CREATE A MODEL THAT CAN PREDICT FUTURE KALSHI PRICES

Begin with model and dataset classes

In [None]:
import torch
import torch.nn as nn
from torch.utils.data import Dataset, DataLoader
from sklearn.model_selection import train_test_split

# Define your LSTM model
class LSTMModel(nn.Module):
    def __init__(self, input_size, hidden_size, num_layers, output_size):
        super(LSTMModel, self).__init__()
        self.hidden_size = hidden_size
        self.num_layers = num_layers
        self.lstm = nn.LSTM(input_size, hidden_size, num_layers, batch_first=True)
        self.fc = nn.Linear(hidden_size, output_size)

    def forward(self, x):
        h0 = torch.zeros(self.num_layers, x.size(0), self.hidden_size).to(x.device)
        c0 = torch.zeros(self.num_layers, x.size(0), self.hidden_size).to(x.device)
        out, _ = self.lstm(x, (h0, c0))
        out = self.fc(out[:, -10:, :])  # Predict next 10 minutes
        return out

# Define your custom dataset
class MarketDataset(Dataset):
    def __init__(self, data):
        self.data = data

    def __len__(self):
        return len(self.data)

    def __getitem__(self, idx):
        return self.data[idx]


Create training and testing loop

In [None]:

# Define your training loop
def train(model, criterion, optimizer, train_loader, val_loader, num_epochs):
    for epoch in range(num_epochs):
        model.train()
        train_loss = 0.0
        for inputs, targets in train_loader:
            optimizer.zero_grad()
            outputs = model(inputs)
            loss = criterion(outputs, targets)
            loss.backward()
            optimizer.step()
            train_loss += loss.item() * inputs.size(0)
        train_loss /= len(train_loader.dataset)
        print(f'Epoch [{epoch+1}/{num_epochs}], Train Loss: {train_loss:.4f}')
        
        # Validation
        model.eval()
        val_loss = 0.0
        with torch.no_grad():
            for inputs, targets in val_loader:
                outputs = model(inputs)
                loss = criterion(outputs, targets)
                val_loss += loss.item() * inputs.size(0)
        val_loss /= len(val_loader.dataset)
        print(f'Epoch [{epoch+1}/{num_epochs}], Val Loss: {val_loss:.4f}')
        

# Define your testing function
def test(model, criterion, test_loader):
    model.eval()
    test_loss = 0.0
    with torch.no_grad():
        for inputs, targets in test_loader:
            outputs = model(inputs)
            loss = criterion(outputs, targets)
            test_loss += loss.item() * inputs.size(0)
    test_loss /= len(test_loader.dataset)
    print(f'Test Loss: {test_loss:.4f}')

Train, test, and run model

In [None]:
# Assuming you have your data loaded into a list of sequences (inputs, targets)
# inputs and targets are torch tensors
data = [...]  # Your data here

# Split the data into train, validation, and test sets
train_data, temp_data = train_test_split(data, test_size=0.2, random_state=42)
val_data, test_data = train_test_split(temp_data, test_size=0.5, random_state=42)

# Hyperparameters
input_size = 6  # Assuming 6 prices for each minute
hidden_size = 64
num_layers = 2
output_size = 6  # Assuming output is also 6 prices for each minute
batch_size = 64
learning_rate = 0.001
num_epochs = 10

# Create datasets and data loaders for train, validation, and test sets
train_dataset = MarketDataset(train_data)
val_dataset = MarketDataset(val_data)
test_dataset = MarketDataset(test_data)

train_loader = DataLoader(train_dataset, batch_size=batch_size, shuffle=True)
val_loader = DataLoader(val_dataset, batch_size=batch_size)
test_loader = DataLoader(test_dataset, batch_size=batch_size)
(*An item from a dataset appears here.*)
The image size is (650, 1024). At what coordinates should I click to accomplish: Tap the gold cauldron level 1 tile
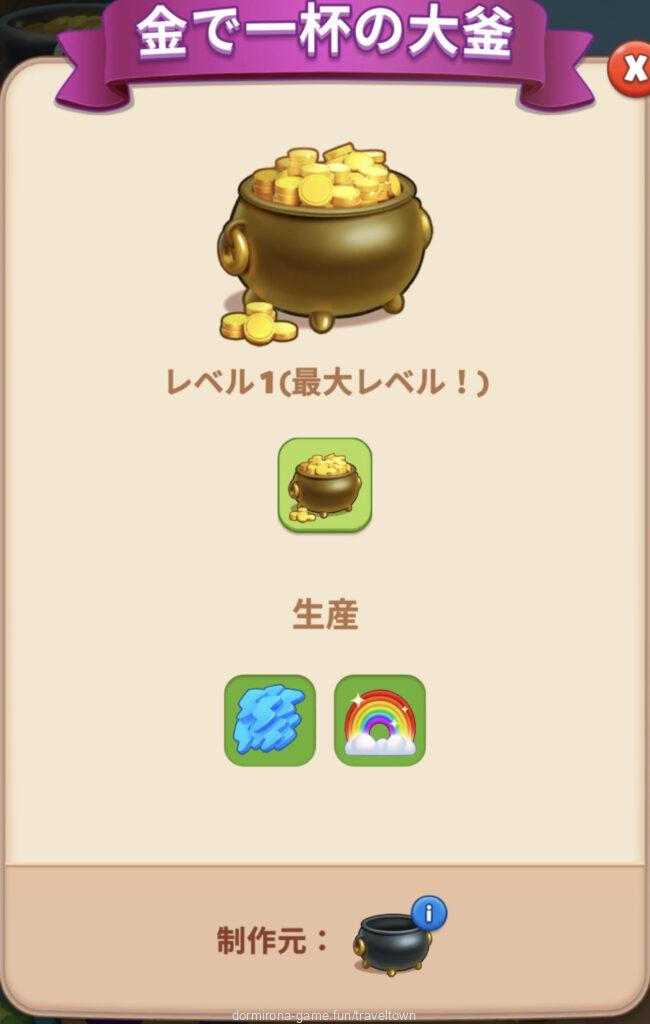325,485
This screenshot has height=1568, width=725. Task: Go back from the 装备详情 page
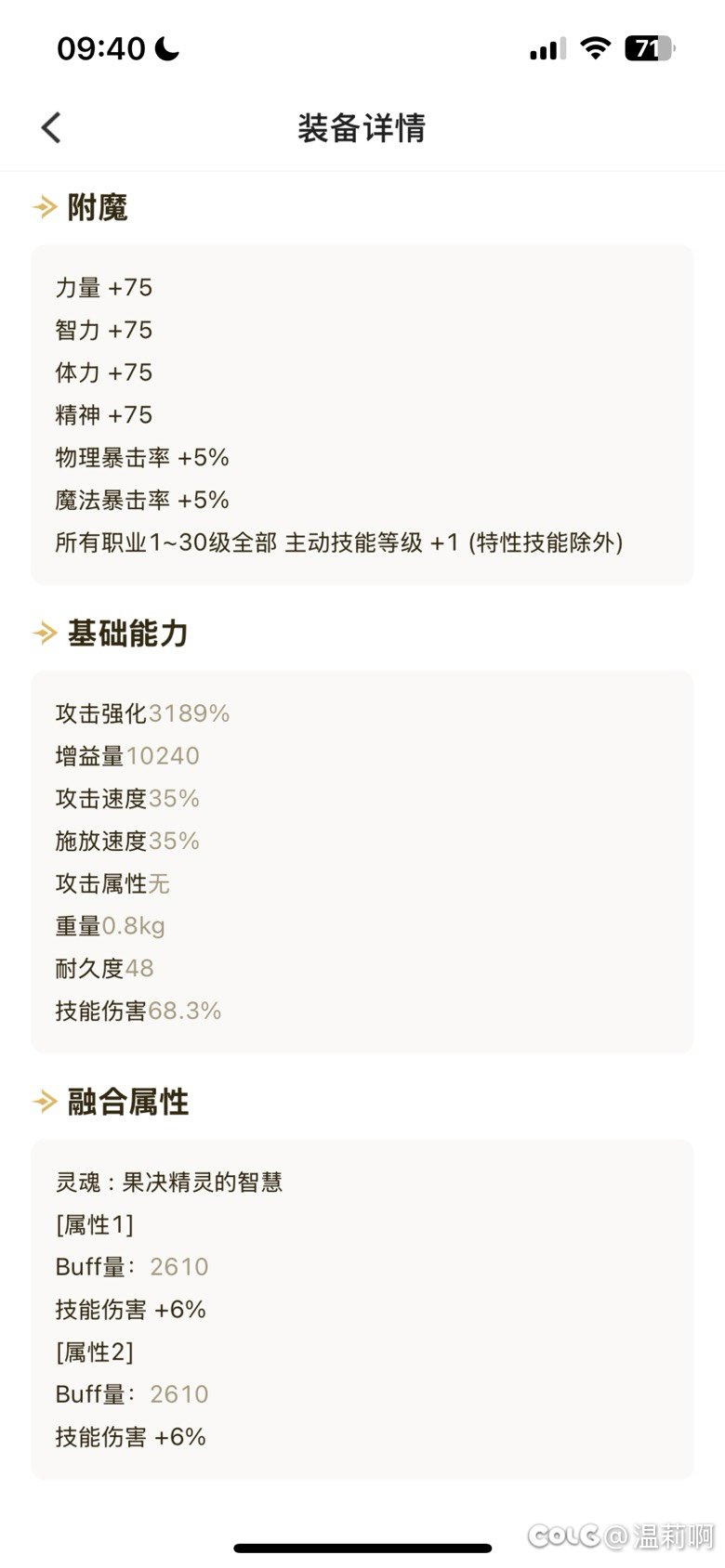[51, 128]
# Initialize model, loss function, and optimizer
model = LSTMModel(input_size, hidden_size, num_layers, output_size)
criterion = nn.MSELoss()
optimizer = torch.optim.Adam(model.parameters(), lr=learning_rate)

# Train the model
train(model, criterion, optimizer, train_loader, val_loader, num_epochs)

# Test the model
test(model, criterion, test_loader)